На рубеже XIX века резкий всплеск ориентализма среди романтиков был навеян наполеоновскими походами, более всего Египетской кампанией, подъемом и падением Империи и исчерпанностью классицизма. На это накладывается и глубокая разочарованность положением в Европе после Венского конгресса (а в России – после 1825 года), и особая характерная черта романтиков, прежде всего французских, как поколения. Они были поколением, по тонкому замечанию Филиппа Жюллиана, “воспитанным женщинами, в то время как отцы по мановению руки Наполеона уносились воевать во все концы Европы: дети выросли чувствительные, впечатлительные, но малоуравновешенные и диковатые” [43]. И, добавлю, мечтающим о крутых мужественных героях. Таковым стал мифологизированный образ “гордого араба”, гарцующего на скакуне с ятаганом наголо в живописных развевающихся одеждах или лениво покуривающего гашиш в окружении одалисок (см. картины Делакруа, Шассерио, Делароша, Ари Шеффера и др.).
Когда к середине века оказалось, что этот романтический образ не дал европейской культуре и искусству настоящей глубокой новизны, быстро скатившись в слащавый салон, от такого ориентализма в парижских авангардных кругах остался разве что гашиш.
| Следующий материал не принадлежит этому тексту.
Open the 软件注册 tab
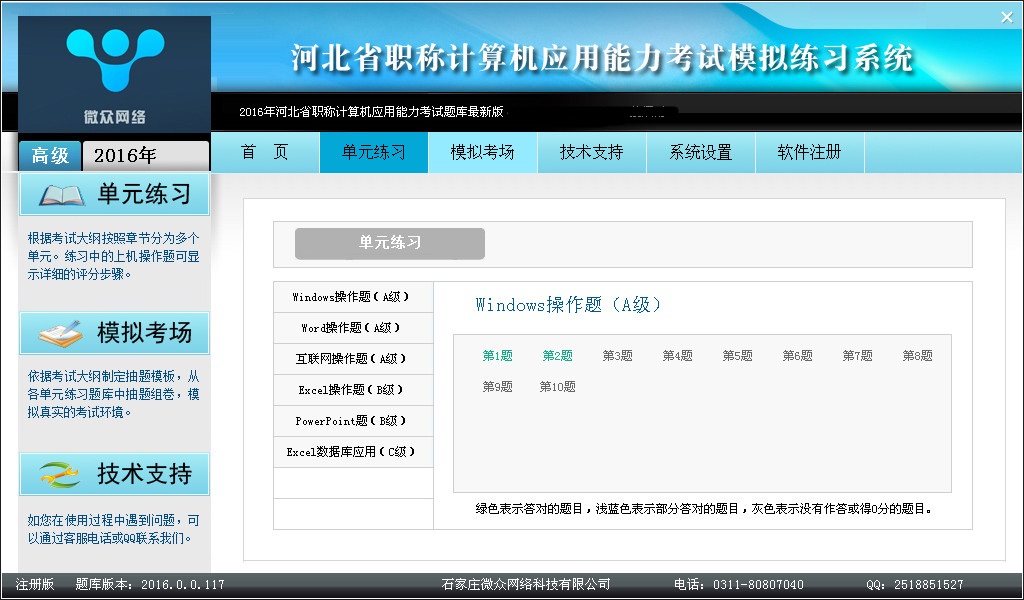click(x=809, y=152)
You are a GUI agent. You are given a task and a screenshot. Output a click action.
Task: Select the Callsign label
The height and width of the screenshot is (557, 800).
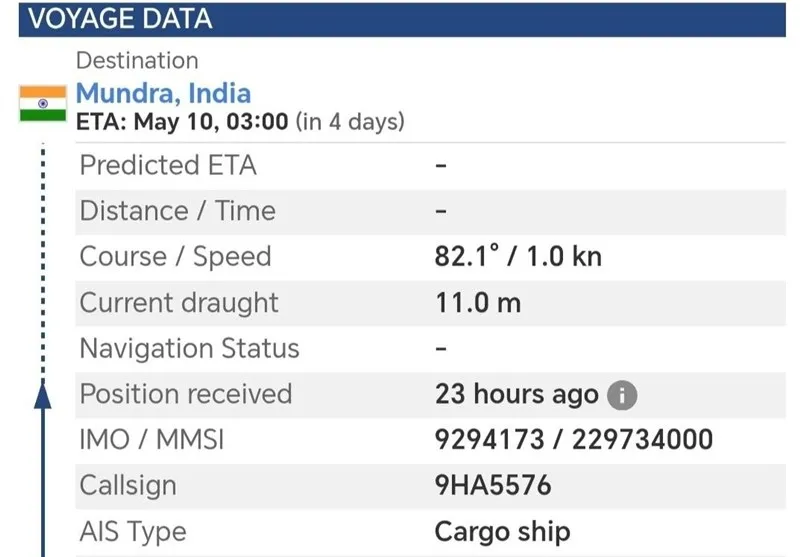click(x=128, y=486)
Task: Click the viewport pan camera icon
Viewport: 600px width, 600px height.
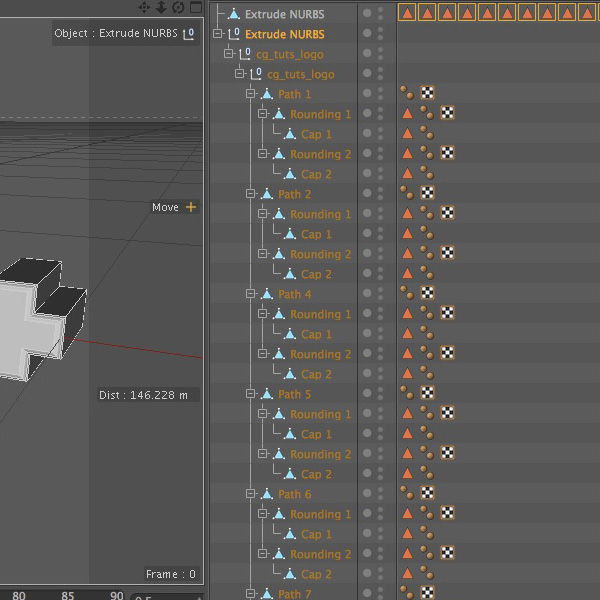Action: (x=144, y=7)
Он попал в Европу после Египетского похода и к середине века сделался средством обретения нового духовного опыта в Клубе гашишистов (Club des Hachichins), члены которого (множество парижских литераторов и художников, из коих отметим Делакруа и Бодлера) обряжались в арабские бурнусы и устраивали ритуальные вкушения зеленоватой гашишной пасты (с японских, кстати, тарелочек, если верить Теофилю Готье) и курения. В клубах и спиралях сизого дыма им виделись неотмирные, изогнутые, изломанные в загадочных страстях тонкие женщины. Ко времени смерти последнего романтика Делакруа и публикации эссе “Художник современной жизни” Бодлера (1863) первые японские образы небывало изогнутых, утонченно-воздушных женских фигур стали появляться в Париже – это были японские образы красавиц из Зеленых домов. (См.: Каталог 2008, 584.)
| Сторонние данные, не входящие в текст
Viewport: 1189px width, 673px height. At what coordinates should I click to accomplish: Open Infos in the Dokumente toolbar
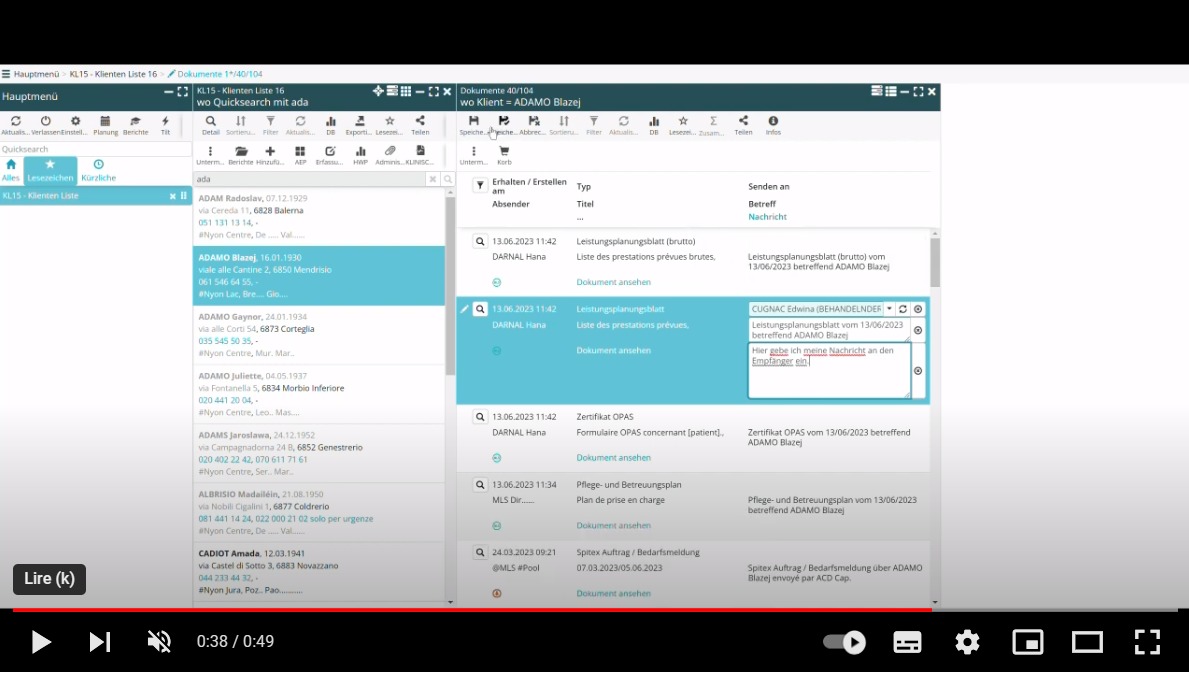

Вскоре в Европе появились и первые красавицы: японское правительство прислало на Всемирную парижскую выставку 1867 года трех гейш, которые произвели фурор [44]. Не случайно излюбленными сюжетами для первых коллекционеров стали изображения куртизанок и актеров кабуки, в которых мужчин, исполнявших женские роли (оннагата), было практически невозможно отличить от женщин. Начиная с импрессионистов (и особенно с пришествием ар-нуво) художники апроприировали японские позы, пластику и плоскостность – то, что осталось для романтиков лишь недоступными для запечатлевания клубами дыма. Вскоре после выставки, в конце 1867 года, было организовано “тайное общество” японистов Жинглар (Société du Jing-lar), члены которого расхаживали в кимоно и попивали сакэ; в их числе Теофиль Готье и некоторые другие старые члены Клуба гашишистов, сменившие бурнусы на хаори.